(Collected data)
::::::
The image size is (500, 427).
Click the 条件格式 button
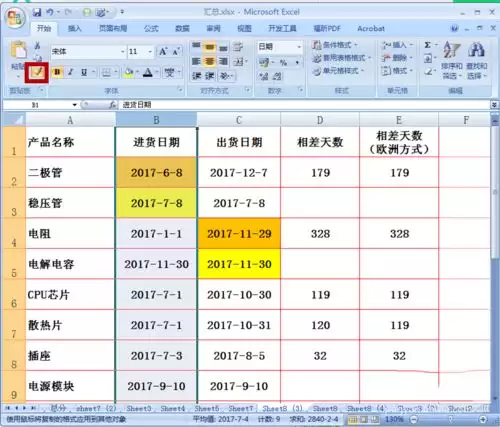pos(335,45)
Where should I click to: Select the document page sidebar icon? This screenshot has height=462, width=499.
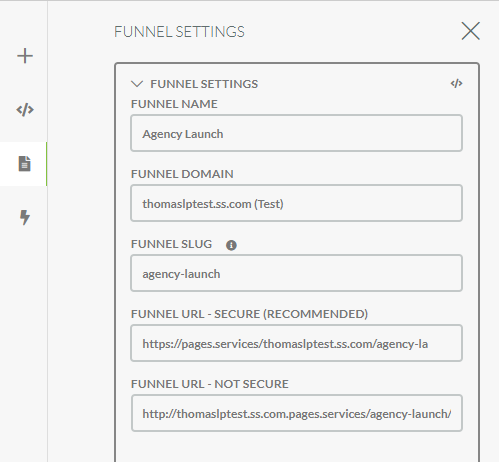coord(25,164)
::::::
§ **ABOUT THIS TASK**:
Write out exactly the lines from the one containing "Click the 条件格式 button" to the last line of the records above, both included, and leave out any pictures.

§ **TASK OUTPUT**:
Click the 条件格式 button
pos(335,45)
Where should I click to: Select the document page sidebar icon? This screenshot has height=462, width=499.
coord(25,164)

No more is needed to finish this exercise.